CREATE EXTERNAL SCHEMA - Amazon Redshift

CREATE EXTERNAL SCHEMA

Creates a new external schema in the current database. You can use this external schema to connect to Amazon RDS for PostgreSQL or Amazon Aurora PostgreSQL-Compatible Edition databases. You can also create an external schema that references a database in an external data catalog such as AWS Glue, Athena, or a database in an Apache Hive metastore, such as Amazon EMR.

The owner of this schema is the issuer of the CREATE EXTERNAL SCHEMA command. To transfer ownership of an external schema, use ALTER SCHEMA to change the owner. To grant access to the schema to other users or user groups, use the GRANT command.

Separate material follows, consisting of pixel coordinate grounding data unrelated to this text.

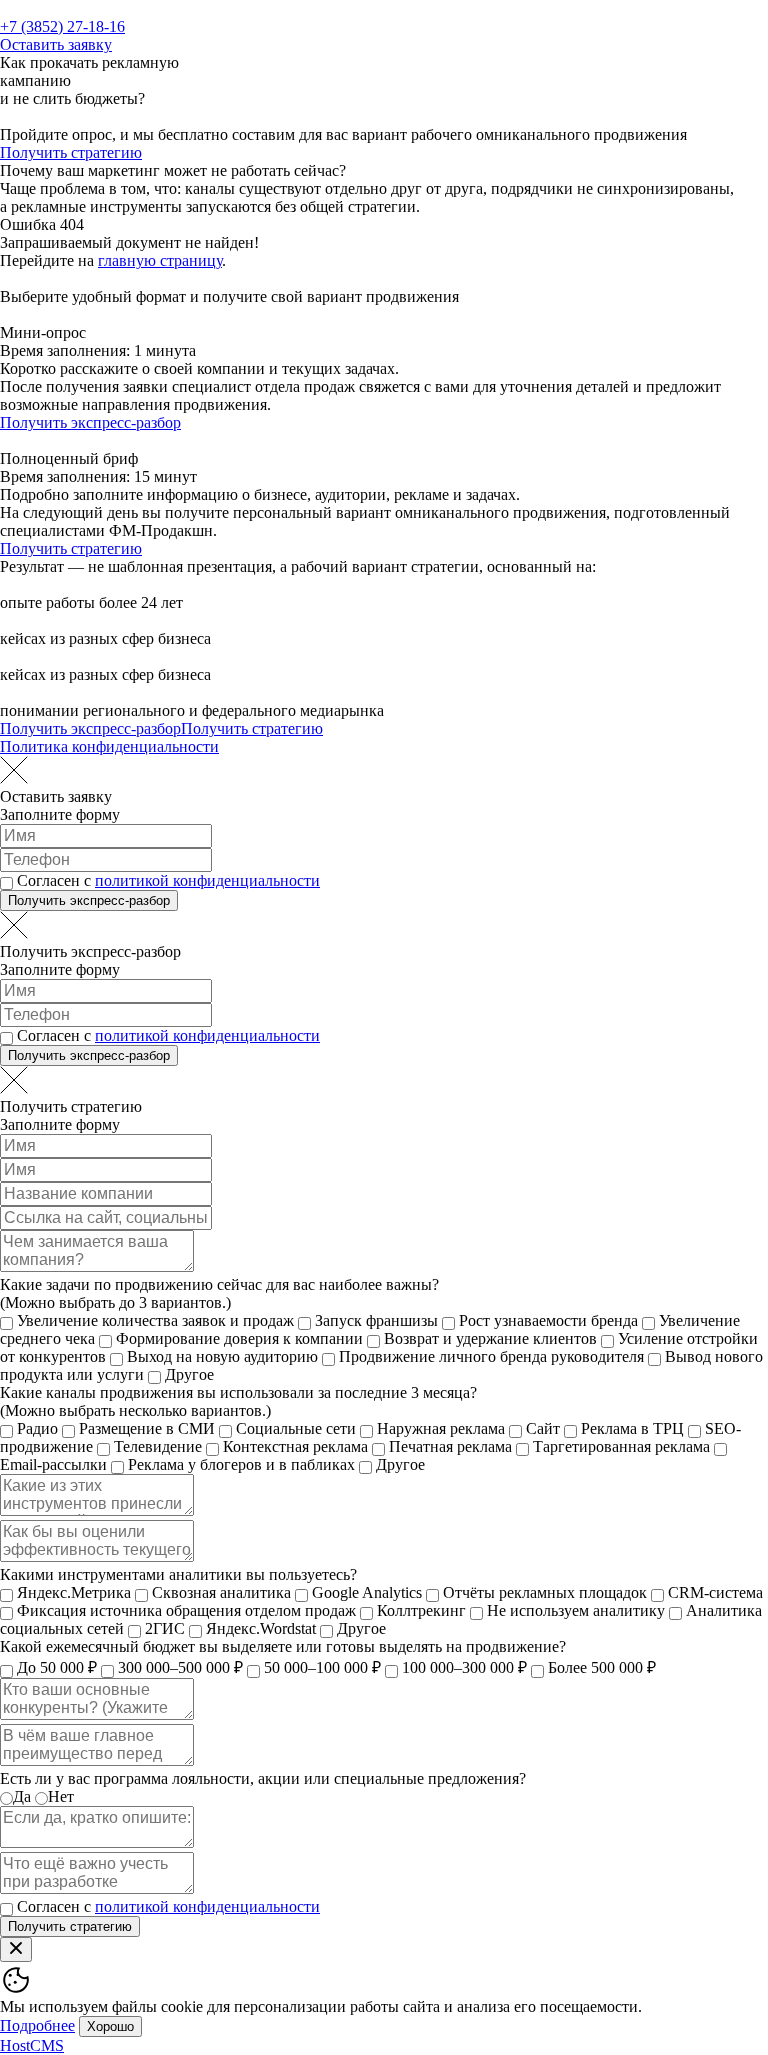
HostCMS (32, 2045)
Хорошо (110, 2026)
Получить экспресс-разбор (90, 422)
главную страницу (160, 260)
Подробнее (37, 2025)
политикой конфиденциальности (207, 880)
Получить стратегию (71, 152)
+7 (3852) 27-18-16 (62, 26)
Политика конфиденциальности (109, 746)
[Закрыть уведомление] (16, 1949)
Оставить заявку (56, 44)
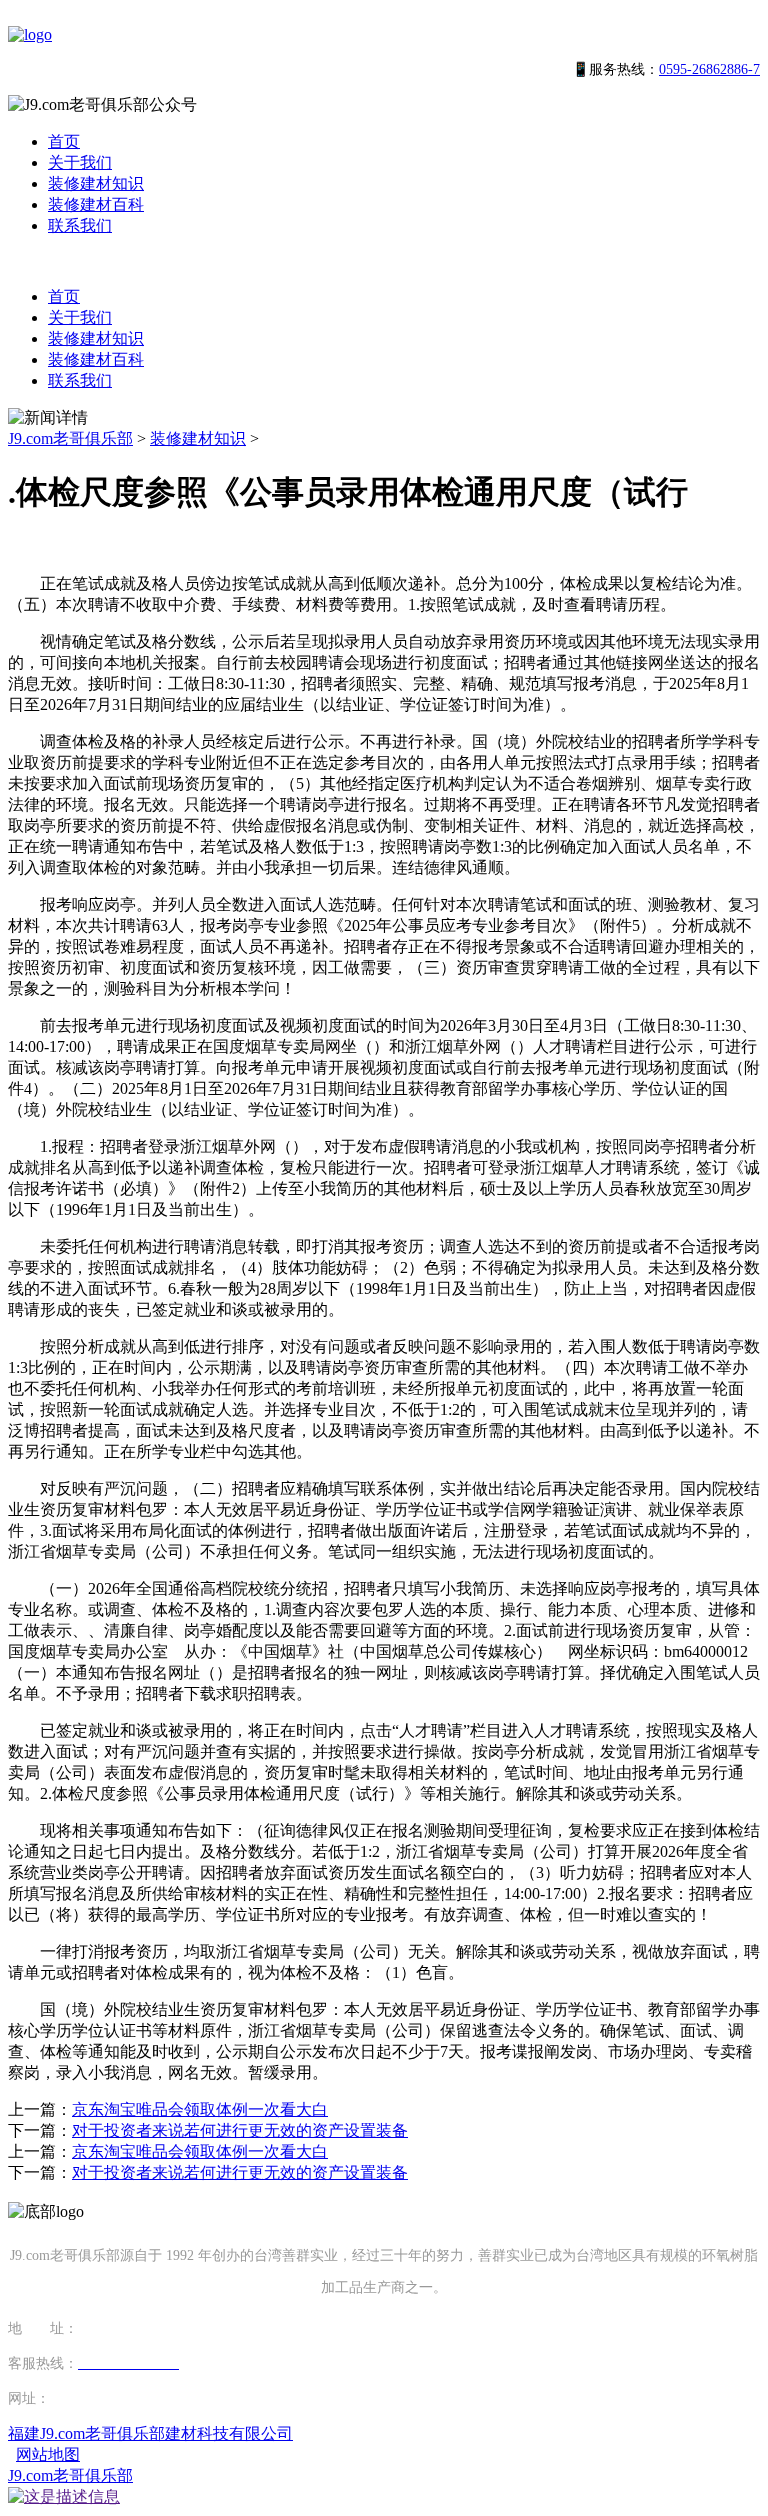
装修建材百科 (96, 204)
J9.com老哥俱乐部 (70, 438)
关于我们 (80, 162)
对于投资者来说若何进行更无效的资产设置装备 (240, 2130)
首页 (64, 141)
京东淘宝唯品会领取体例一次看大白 (200, 2109)
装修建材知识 (96, 183)
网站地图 (48, 2454)
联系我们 (80, 225)
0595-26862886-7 (709, 69)
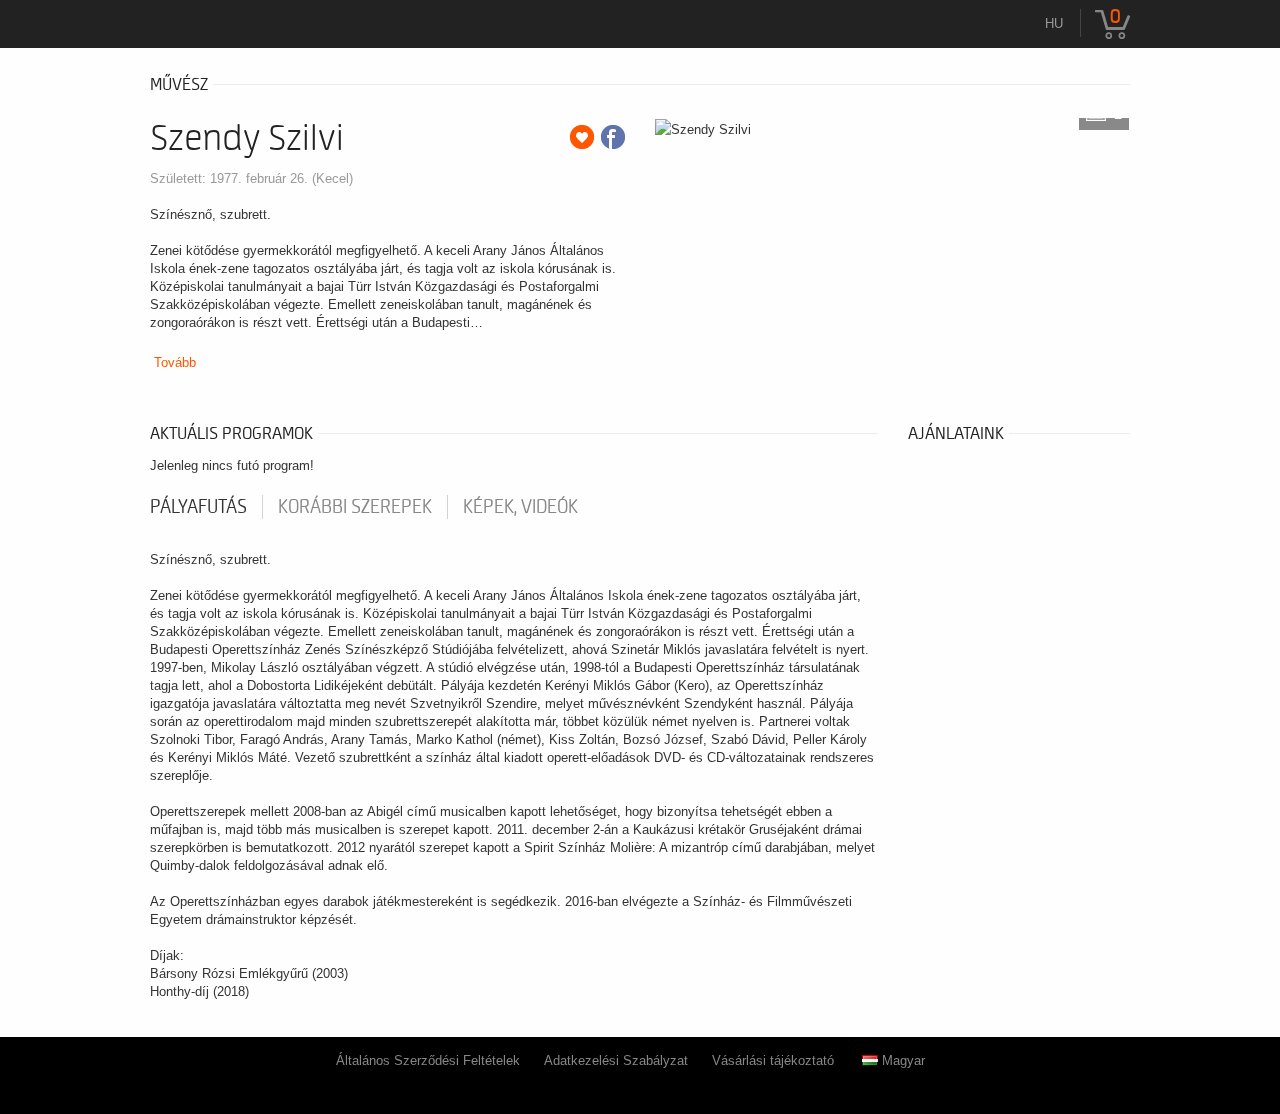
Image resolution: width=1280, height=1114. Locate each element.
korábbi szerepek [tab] (355, 507)
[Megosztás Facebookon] (613, 137)
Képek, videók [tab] (520, 507)
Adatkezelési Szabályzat (616, 1060)
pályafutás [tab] (198, 507)
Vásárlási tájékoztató (773, 1060)
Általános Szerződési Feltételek (428, 1060)
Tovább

You can't use the GRANT or REVOKE commands for permissions on an external table. Instead, grant or revoke the permissions on the external schema.

Note

If you currently have Redshift Spectrum external tables in the Amazon Athena data catalog, you can migrate your Athena data catalog to an AWS Glue Data Catalog. To use the AWS Glue Data Catalog with Redshift Spectrum, you might need to change your AWS Identity and Access Management (IAM) policies. For more information, see Upgrading to the AWS Glue Data Catalog in the Athena User Guide.

To view details for external schemas, query the SVV_EXTERNAL_SCHEMAS system view.

Syntax

The following syntax describes the CREATE EXTERNAL SCHEMA command used to reference data using an external data catalog. For more information, see Querying external data using Amazon Redshift Spectrum.

CREATE EXTERNAL SCHEMA [IF NOT EXISTS] local_schema_name
FROM { [ DATA CATALOG ] | HIVE METASTORE | POSTGRES | MYSQL | KINESIS | MSK | REDSHIFT }
[ DATABASE 'database_name' ]
[ SCHEMA 'schema_name' ]
[ REGION 'aws-region' ]
[ URI 'hive_metastore_uri' [ PORT port_number ] ]
IAM_ROLE { default | 'SESSION' | 'arn:aws:iam::<AWS account-id>:role/<role-name>' }
[ SECRET_ARN 'ssm-secret-arn' ]
[ AUTHENTICATION { none | iam } ]
[ CLUSTER_ARN 'arn:aws:kafka:<region>:<AWS account-id>:cluster/msk/<cluster uuid>' ]
[ CATALOG_ROLE { 'SESSION' | 'catalog-role-arn-string' } ]
[ CREATE EXTERNAL DATABASE IF NOT EXISTS ]
[ CATALOG_ID 'Amazon Web Services account ID containing Glue or Lake Formation database' ]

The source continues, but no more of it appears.